▶ Stated goal
Could you rewrite the interview below on toilet seats for Ugandan landmine survivors, starting at "Hey: Yeah, we" and ending at "the ones profiting.", with "microfinance institutions" replaced by "lending institutions"?

*** Selected extract

When she shared that story, I got interested. So did another professor. We found another student and said, “This shouldn’t be so hard. We should make something that people like Margaret Orech can use, a latrine aid.” It’s a technology that already exists, but it’s inaccessible for a developing country. Our goal is to make it accessible.

Cooper: Tell me about your visit to Uganda.

Hey: We went there to see what would be the best, sustainable system. We didn’t want to just make a few and send them over, and that’s the end of it. We wanted it to be something that could grow by itself and help the landmine survivors not only with this physical obstacle, but also with the stigma surrounding being disabled there. They can’t get jobs and a lot of times face poverty. We thought we could create a system around this where they could be the ones producing them, which would give them a source of income.

When we were there, we met with vocational schools and peace initiative groups like the Uganda Landmine Survivors Association (ULSA) and microfinance institutions to try to find a way landmine survivors themselves could produce the seats.

Cooper: With an investment loan from a microfinancier?

Hey: Yes. But we found it would be hard to go through a lot of the microfinance institutions because they want to keep a lot of the profit for themselves.

Cooper: We ran into a problem with one of the investors. We tried to partner with him on dealing with disability and microfinance, but we felt like he was charging the women too much in interest.

Hey: Yeah, we met with a couple of microfinance institutions over there, and it wasn’t a fit. Our mission was to make sure these landmine survivors were the ones profiting.

Cooper: I got very involved in trying to create a system to help people get financing in developing countries. But every time I’d say “disability,” their eyes would glaze over, which is what you’ve run into.

Hey: Yeah, after meeting with a couple of the investors, we ditched that idea.

Cooper: What were you thinking when you said just now that people with disabilities could sell them? Who would be buying them?

Hey: Our system right now is that the ULSA is going to buy them back from the landmine survivors, because they already have a whole network and know where the people who need them are.

Cooper: So it’ll be a nonprofit that has to find funding itself, and it would also be the client?

Hey: Here is how it works now: The ULSA puts out what they call a “livelihood stipend” to those whom they believe are serious about improving their situation. They don’t want to just give handouts because there are a lot of non-governmental organizations (NGOs); Uganda is one of the most over-NGOed countries. They’re giving handout after handout, and it’s creating a cycle in which people stop wanting to work.

So the ULSA already has a process they go through to make sure people want to improve their situation before they give them a livelihood stipend, which is about 1 million Ugandan shillings—about $300—to start a business. They usually give it to them in the form of craft materials, livestock, grains to start a farm or materials to start a carpentry business. That’s the route we’re taking; they’ll receive a livelihood stipend in the form of carpentry materials and the chance to go to vocational school.

Cooper: I like the school element a lot. Very good. Who are they selling the devices to? I’m missing that part.

Hey: They create the Simple Seats, and then sell them to the ULSA at a profit, and they then sell the product to their connections. They could sell them to the local disability community, but if they want—

Cooper: But if people with disabilities, landmine survivors, or those who have a mobility issue are already having a problem financially, who has the money to buy them? It’s really hard to market a product, let alone have enough profit built into it. Have you worked that out with the network you’re talking about?

Hey: That’s one of the biggest challenges and the biggest design limitations: making it as low-cost as possible so everybody can afford it.

******
*** Material

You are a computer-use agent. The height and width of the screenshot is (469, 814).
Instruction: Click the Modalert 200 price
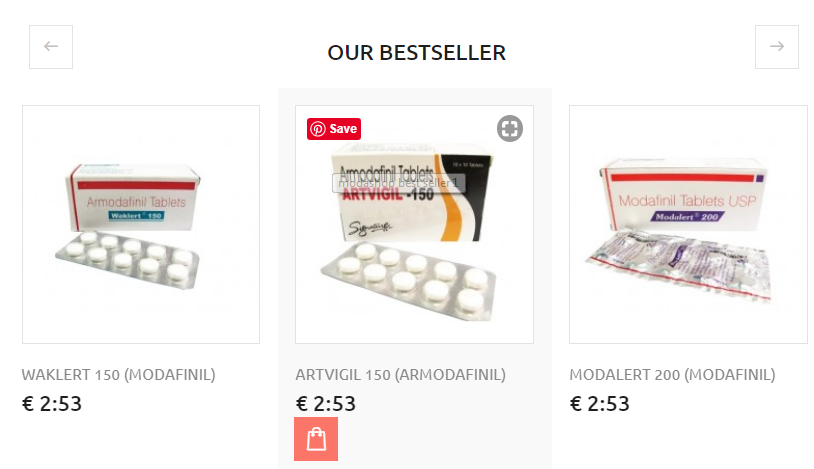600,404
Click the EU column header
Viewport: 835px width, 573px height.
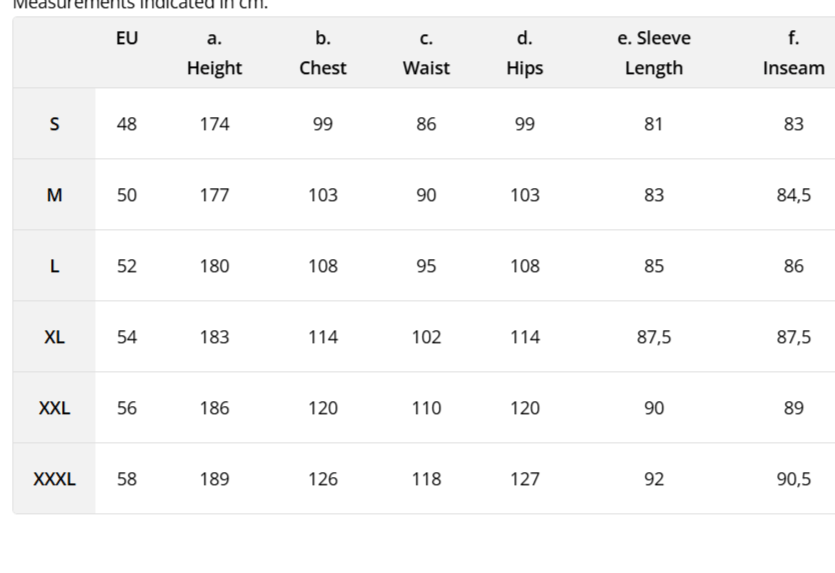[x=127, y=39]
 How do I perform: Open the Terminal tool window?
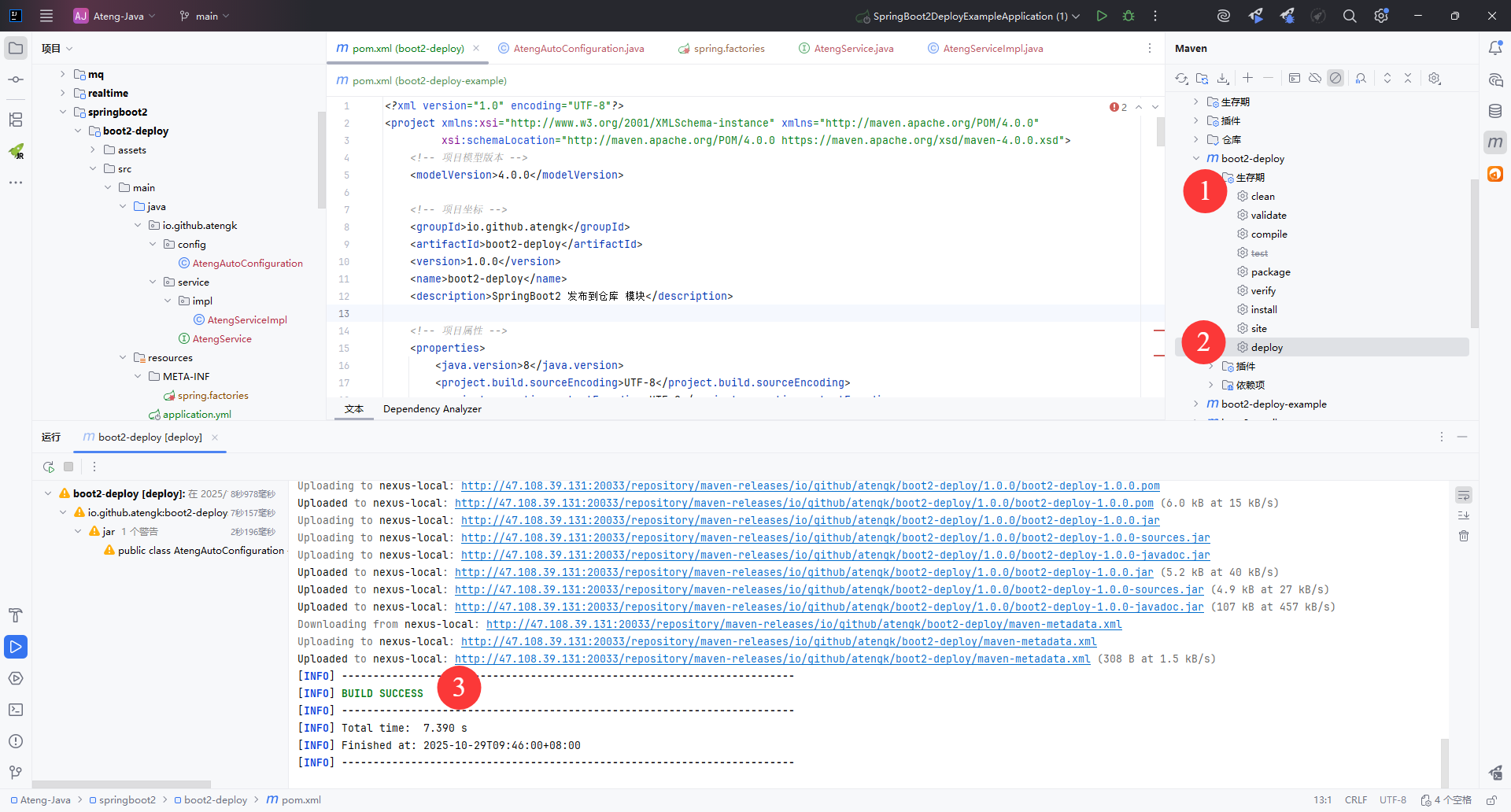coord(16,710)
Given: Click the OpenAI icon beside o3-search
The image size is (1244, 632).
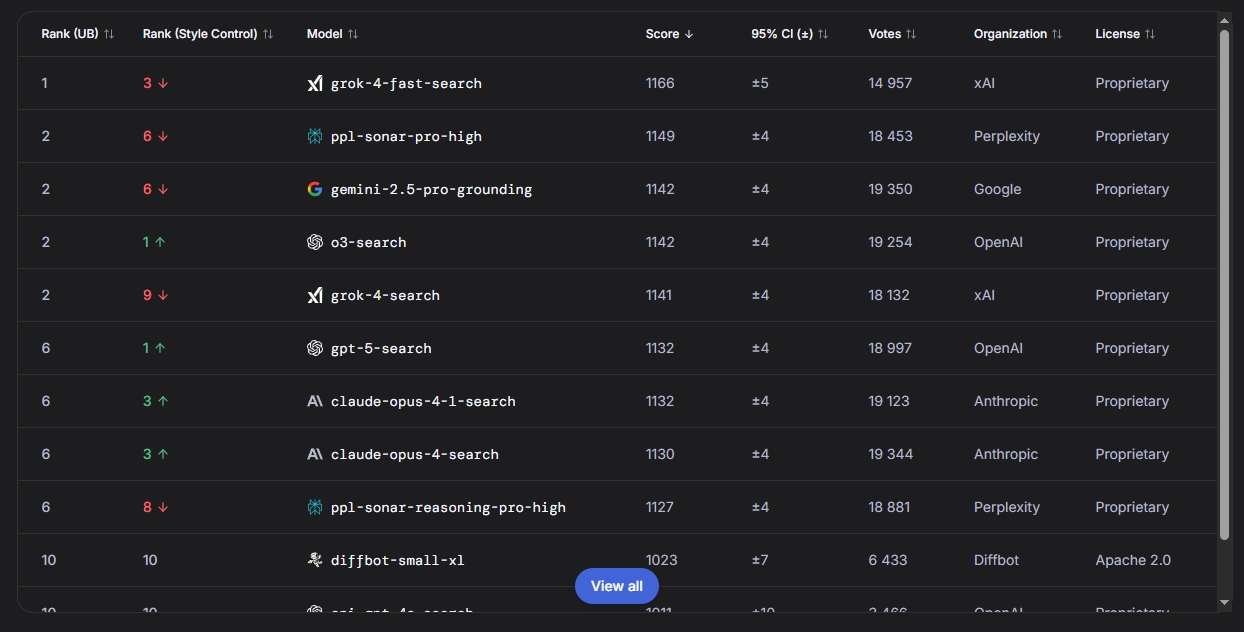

******

▶ Written answer
Hey: Yeah, we met with a couple of lending institutions over there, and it wasn’t a fit. Our mission was to make sure these landmine survivors were the ones profiting.